LinkedIn’s Find Colleagues feature allows you to find former co-workers and send them connection requests without intermediaries, a boon if you’ve lost their email addresses over the years. Unfortunately, it’s easy to abuse the feature by listing fake employers or dates of employment on your profile. What can we say about this? If you believe in the wheel of karma, avoid the temptation to claim employers and dates of employment to which you are not entitled.

9) Join the PowerForum.

New LinkedIn users have a lot of questions, and a great place to get answers is the user group called MyLinkedInPowerForum. Send a blank email to [email protected] to join the group and get LinkedIn (and general) networking tips. MLPF founder Vincent Wright is a helpful guide and mentor to LinkedIn users around the world. I can pretty much guarantee that he will learn something useful from the daily conversations on the forum.

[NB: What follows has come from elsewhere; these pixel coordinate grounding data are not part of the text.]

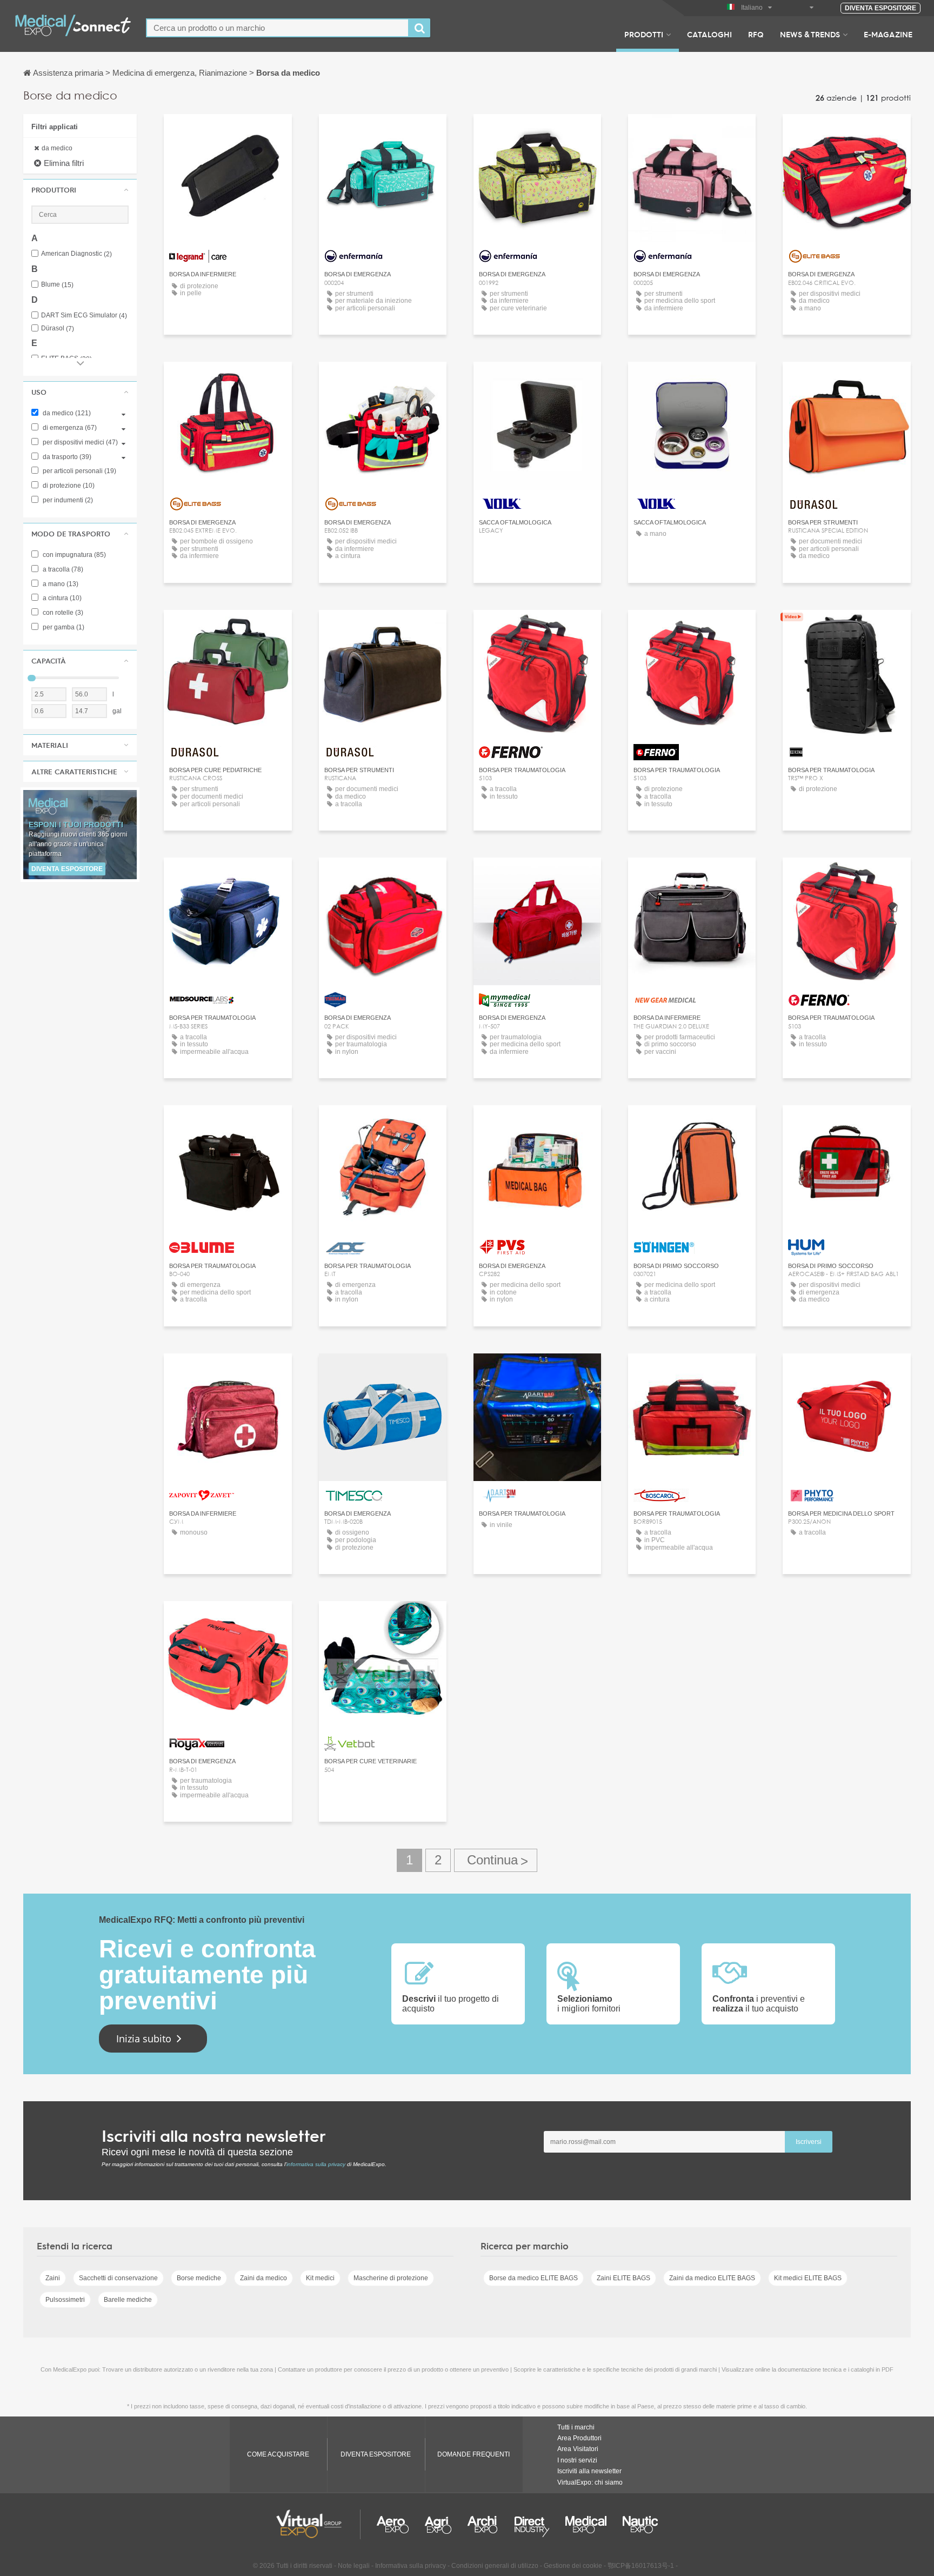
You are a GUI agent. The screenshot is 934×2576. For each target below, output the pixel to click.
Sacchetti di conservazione (118, 2278)
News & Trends (810, 34)
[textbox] (277, 27)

10) Disconnect from the bad apples when you need to.

Finally, it’s worth noting that LinkedIn gives you the ability to disconnect from other users if you find that the connection no longer works for you. If you’re plagued with inappropriate requests or other annoyances from one of your connections, you can cut the cord and avoid recurring headaches. Some people just don’t understand the notion of an online community with standards and norms; and it’s not your job to teach them how to behave. Just keep going.